** Start of EXTRACTED INFORMATION **

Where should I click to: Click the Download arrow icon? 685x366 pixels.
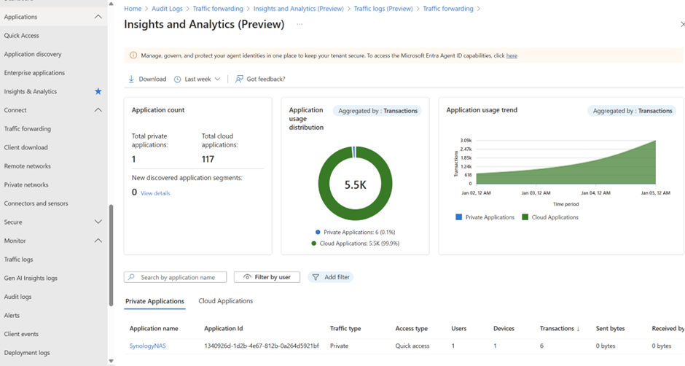131,79
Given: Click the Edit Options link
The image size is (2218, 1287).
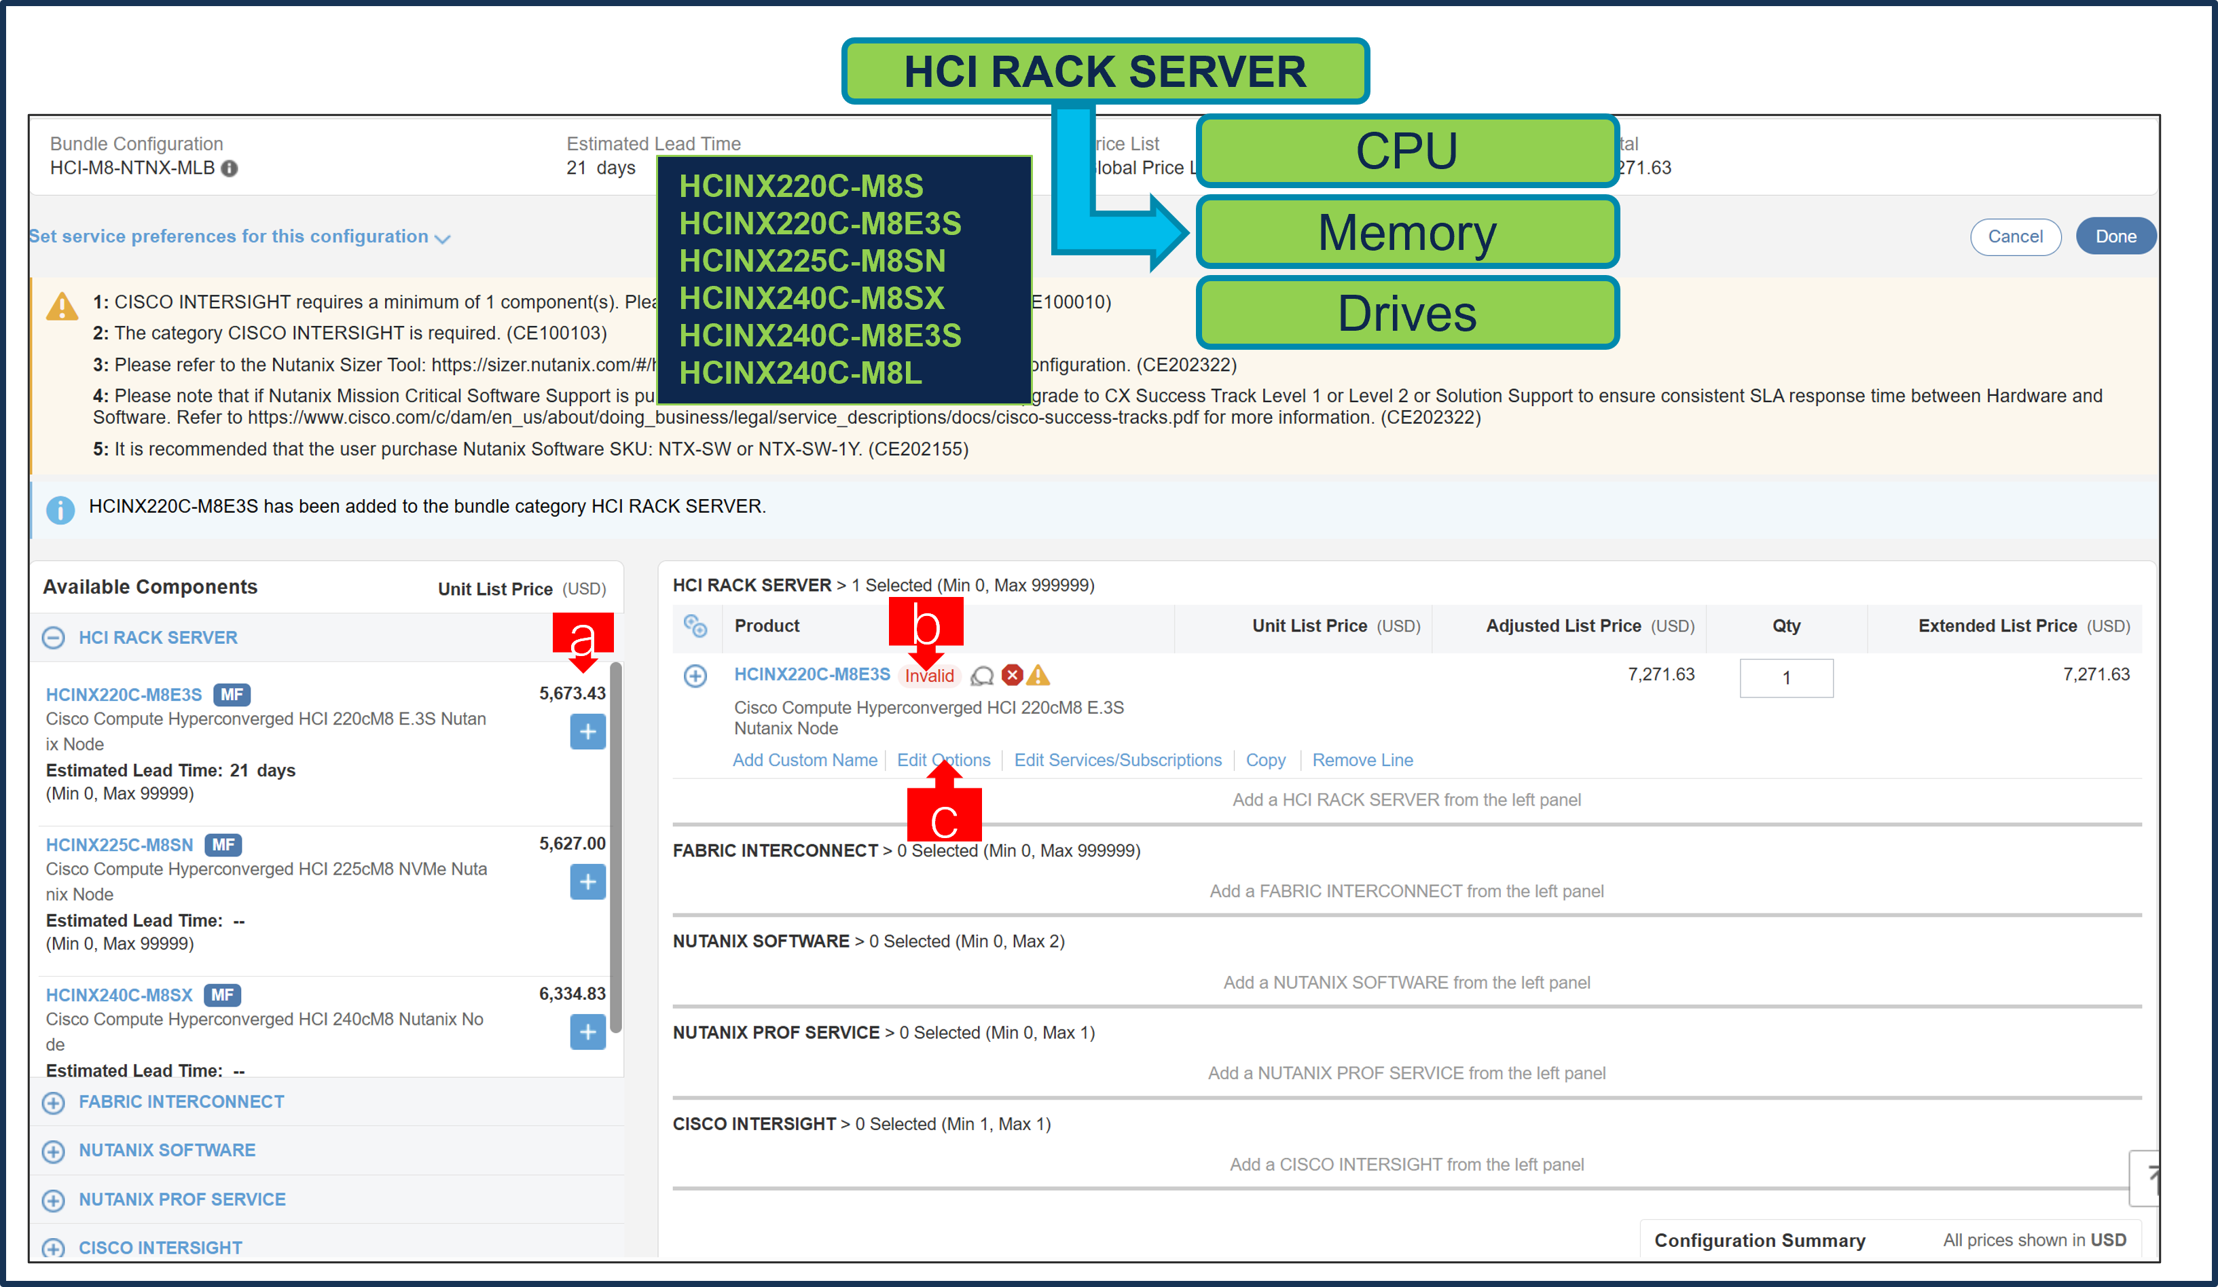Looking at the screenshot, I should click(x=944, y=760).
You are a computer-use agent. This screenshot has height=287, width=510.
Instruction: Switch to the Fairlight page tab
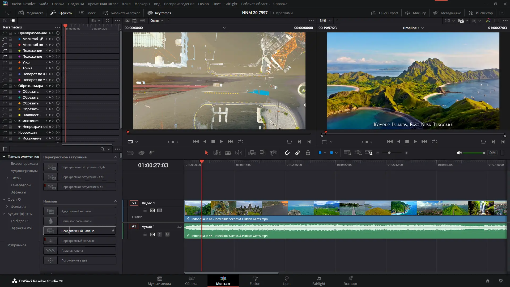coord(318,280)
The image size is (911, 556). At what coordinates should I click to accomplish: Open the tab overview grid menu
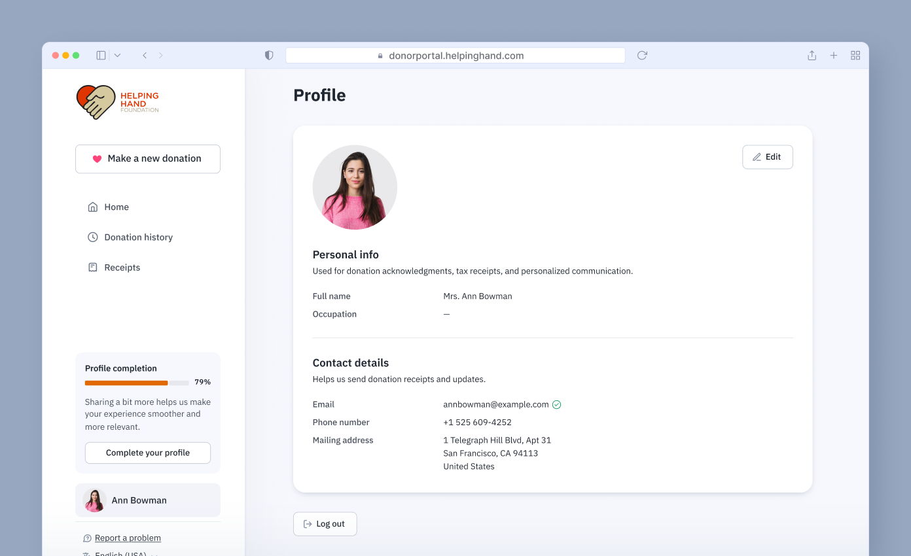855,55
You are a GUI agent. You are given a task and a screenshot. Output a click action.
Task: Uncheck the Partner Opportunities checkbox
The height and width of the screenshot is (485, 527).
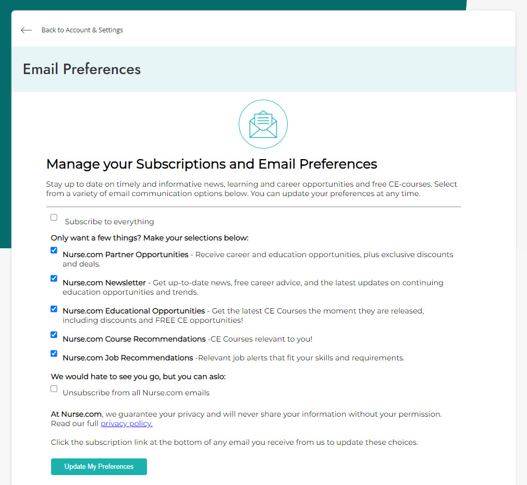[54, 250]
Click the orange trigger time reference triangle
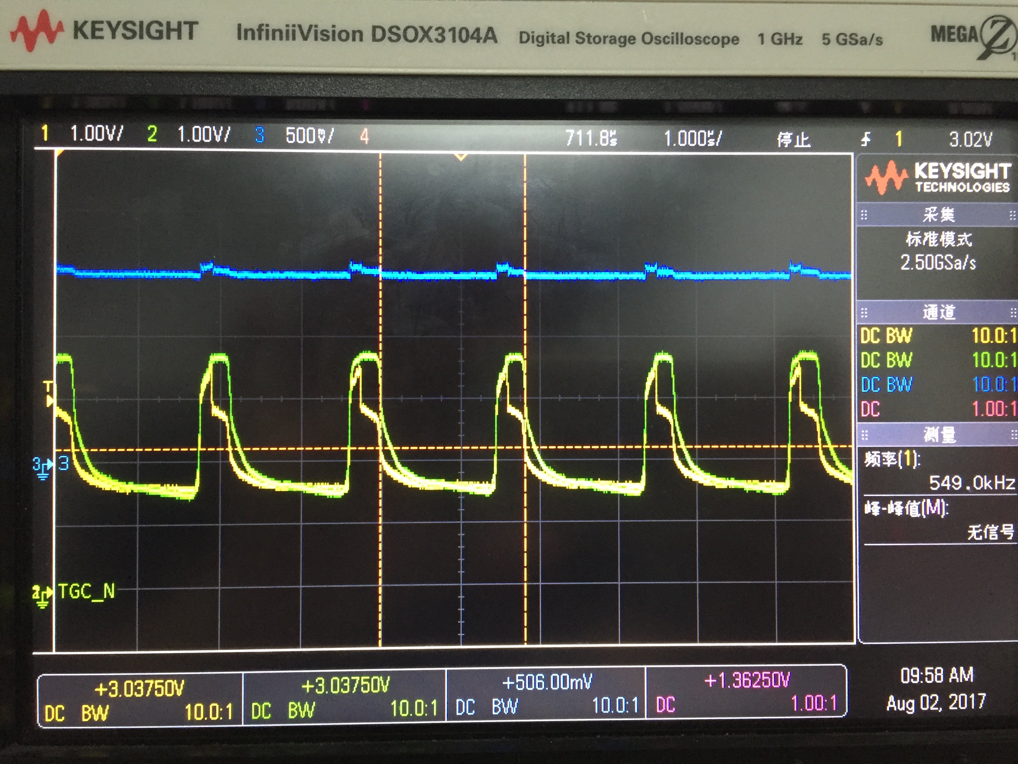This screenshot has width=1018, height=764. click(461, 157)
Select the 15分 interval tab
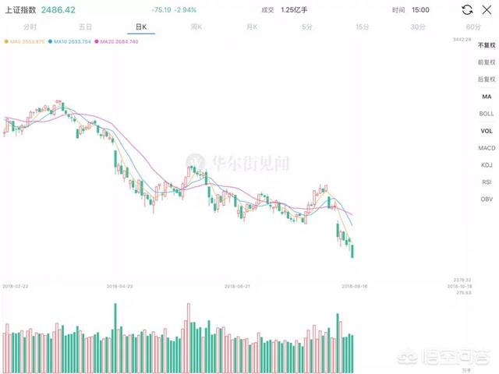Viewport: 499px width, 374px height. click(x=363, y=26)

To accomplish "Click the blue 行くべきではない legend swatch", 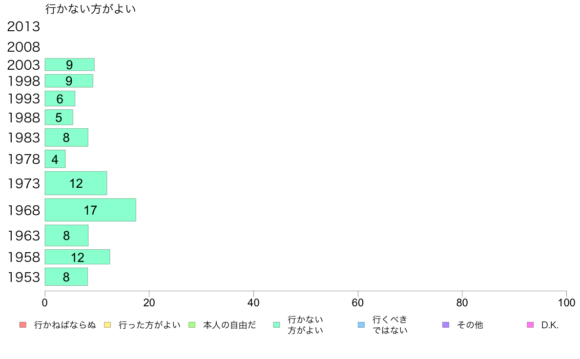I will click(x=361, y=325).
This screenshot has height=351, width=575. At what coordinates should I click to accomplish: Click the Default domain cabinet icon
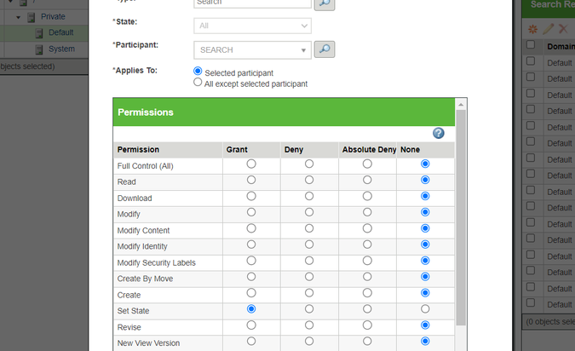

** End of EXTRACTED INFORMATION **

■ **PROBLEM**
Count the lines of the records above that contain the word "what", matching case exactly, and give only the number.

■ **TASK SOLUTION**
2